▶ [What the task requires] Below are several records. Retype exactly those lines running from the one with "1200x730 pixels." through the one with "Task: Click help icon next to IP白名单", end lines included, and no others.

▶ [Data records]
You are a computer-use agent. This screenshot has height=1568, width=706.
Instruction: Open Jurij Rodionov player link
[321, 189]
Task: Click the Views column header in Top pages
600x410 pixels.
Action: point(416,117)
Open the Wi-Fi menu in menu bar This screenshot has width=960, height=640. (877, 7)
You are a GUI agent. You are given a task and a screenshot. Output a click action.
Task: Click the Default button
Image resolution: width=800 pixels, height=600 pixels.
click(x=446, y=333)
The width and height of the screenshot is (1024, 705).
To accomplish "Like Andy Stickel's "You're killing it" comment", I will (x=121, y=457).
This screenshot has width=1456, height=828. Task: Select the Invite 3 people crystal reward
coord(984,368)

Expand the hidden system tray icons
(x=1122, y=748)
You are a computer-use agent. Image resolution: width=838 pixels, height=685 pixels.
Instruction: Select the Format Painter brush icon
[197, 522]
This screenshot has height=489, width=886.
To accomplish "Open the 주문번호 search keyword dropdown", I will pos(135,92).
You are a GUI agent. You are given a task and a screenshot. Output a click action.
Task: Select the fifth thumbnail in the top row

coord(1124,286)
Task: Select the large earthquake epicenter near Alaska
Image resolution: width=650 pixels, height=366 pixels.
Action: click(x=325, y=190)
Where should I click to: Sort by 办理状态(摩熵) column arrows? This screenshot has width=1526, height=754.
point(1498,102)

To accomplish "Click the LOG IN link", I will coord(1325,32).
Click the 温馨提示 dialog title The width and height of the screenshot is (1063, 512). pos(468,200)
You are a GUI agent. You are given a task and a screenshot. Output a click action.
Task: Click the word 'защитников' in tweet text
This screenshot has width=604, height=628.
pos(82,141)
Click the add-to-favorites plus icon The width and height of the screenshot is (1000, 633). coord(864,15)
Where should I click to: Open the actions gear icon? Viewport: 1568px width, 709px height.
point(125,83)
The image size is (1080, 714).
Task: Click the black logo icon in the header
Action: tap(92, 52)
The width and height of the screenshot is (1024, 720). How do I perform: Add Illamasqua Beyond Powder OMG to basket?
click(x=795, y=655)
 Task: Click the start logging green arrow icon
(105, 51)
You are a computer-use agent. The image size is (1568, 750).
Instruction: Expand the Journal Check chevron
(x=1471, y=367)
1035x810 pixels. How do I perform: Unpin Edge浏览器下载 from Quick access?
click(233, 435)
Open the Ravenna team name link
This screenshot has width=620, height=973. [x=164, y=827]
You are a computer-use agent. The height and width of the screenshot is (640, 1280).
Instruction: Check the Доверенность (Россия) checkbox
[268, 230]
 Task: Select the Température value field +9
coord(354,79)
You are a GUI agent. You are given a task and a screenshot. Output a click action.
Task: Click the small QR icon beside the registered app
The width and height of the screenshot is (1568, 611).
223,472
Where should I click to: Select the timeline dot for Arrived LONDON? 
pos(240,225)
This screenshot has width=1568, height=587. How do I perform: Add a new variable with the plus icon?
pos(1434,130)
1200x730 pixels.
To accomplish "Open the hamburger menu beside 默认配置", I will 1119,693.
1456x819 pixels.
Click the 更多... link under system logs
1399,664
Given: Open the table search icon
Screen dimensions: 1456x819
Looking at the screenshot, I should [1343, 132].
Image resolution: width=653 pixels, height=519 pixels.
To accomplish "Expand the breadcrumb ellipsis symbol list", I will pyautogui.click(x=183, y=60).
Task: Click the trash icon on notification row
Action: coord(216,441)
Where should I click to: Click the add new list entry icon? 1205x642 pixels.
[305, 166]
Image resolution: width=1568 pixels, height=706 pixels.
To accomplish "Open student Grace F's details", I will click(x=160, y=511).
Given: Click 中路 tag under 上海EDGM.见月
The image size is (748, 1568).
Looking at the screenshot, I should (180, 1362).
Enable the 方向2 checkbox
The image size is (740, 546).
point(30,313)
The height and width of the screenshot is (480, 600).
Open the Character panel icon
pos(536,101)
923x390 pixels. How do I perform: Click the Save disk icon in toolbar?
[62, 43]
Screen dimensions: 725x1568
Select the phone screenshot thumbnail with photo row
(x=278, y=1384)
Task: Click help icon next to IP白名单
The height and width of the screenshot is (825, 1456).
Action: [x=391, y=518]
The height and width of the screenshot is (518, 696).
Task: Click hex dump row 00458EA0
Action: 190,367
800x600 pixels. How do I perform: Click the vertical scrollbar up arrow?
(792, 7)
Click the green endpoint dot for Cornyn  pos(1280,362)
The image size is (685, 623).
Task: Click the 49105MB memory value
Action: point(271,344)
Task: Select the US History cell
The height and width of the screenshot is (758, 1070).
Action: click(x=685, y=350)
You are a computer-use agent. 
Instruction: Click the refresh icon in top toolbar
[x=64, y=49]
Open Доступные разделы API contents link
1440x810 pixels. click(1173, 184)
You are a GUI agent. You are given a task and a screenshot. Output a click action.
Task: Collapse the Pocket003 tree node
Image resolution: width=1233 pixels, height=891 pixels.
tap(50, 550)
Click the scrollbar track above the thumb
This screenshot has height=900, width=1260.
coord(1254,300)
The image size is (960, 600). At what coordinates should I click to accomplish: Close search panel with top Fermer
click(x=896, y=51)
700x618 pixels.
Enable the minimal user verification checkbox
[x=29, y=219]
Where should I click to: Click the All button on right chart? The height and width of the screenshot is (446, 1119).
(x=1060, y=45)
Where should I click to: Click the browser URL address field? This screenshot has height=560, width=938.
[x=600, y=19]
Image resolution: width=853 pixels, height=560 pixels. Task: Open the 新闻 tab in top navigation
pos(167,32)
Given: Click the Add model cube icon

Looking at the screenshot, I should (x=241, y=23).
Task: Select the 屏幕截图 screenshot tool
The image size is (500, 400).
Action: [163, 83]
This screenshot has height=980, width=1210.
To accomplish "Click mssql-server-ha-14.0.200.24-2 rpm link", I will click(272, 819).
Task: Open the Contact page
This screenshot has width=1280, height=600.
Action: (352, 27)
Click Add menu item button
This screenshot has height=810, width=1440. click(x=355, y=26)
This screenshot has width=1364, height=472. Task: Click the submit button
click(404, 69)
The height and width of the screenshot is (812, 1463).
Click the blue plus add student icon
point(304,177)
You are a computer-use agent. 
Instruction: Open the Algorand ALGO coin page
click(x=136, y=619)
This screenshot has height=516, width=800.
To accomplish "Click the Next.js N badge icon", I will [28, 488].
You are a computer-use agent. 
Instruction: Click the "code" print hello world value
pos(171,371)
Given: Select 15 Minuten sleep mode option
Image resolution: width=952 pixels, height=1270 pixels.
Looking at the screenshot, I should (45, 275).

▶ [Response area]
1200x730 pixels.
To accomplish "Open the hamburger menu beside 默认配置", I will 1119,693.
1456x819 pixels.
Click the 更多... link under system logs
1399,664
Given: Open the table search icon
Screen dimensions: 1456x819
Looking at the screenshot, I should [1343, 132].
Image resolution: width=653 pixels, height=519 pixels.
To accomplish "Expand the breadcrumb ellipsis symbol list", I will pyautogui.click(x=183, y=60).
Task: Click the trash icon on notification row
Action: coord(216,441)
Where should I click to: Click the add new list entry icon? 1205x642 pixels.
[305, 166]
Image resolution: width=1568 pixels, height=706 pixels.
To accomplish "Open student Grace F's details", I will click(x=160, y=511).
Given: Click 中路 tag under 上海EDGM.见月
The image size is (748, 1568).
Looking at the screenshot, I should (180, 1362).
Enable the 方向2 checkbox
The image size is (740, 546).
point(30,313)
The height and width of the screenshot is (480, 600).
Open the Character panel icon
pos(536,101)
923x390 pixels. How do I perform: Click the Save disk icon in toolbar?
[62, 43]
Screen dimensions: 725x1568
Select the phone screenshot thumbnail with photo row
(x=278, y=1384)
Task: Click help icon next to IP白名单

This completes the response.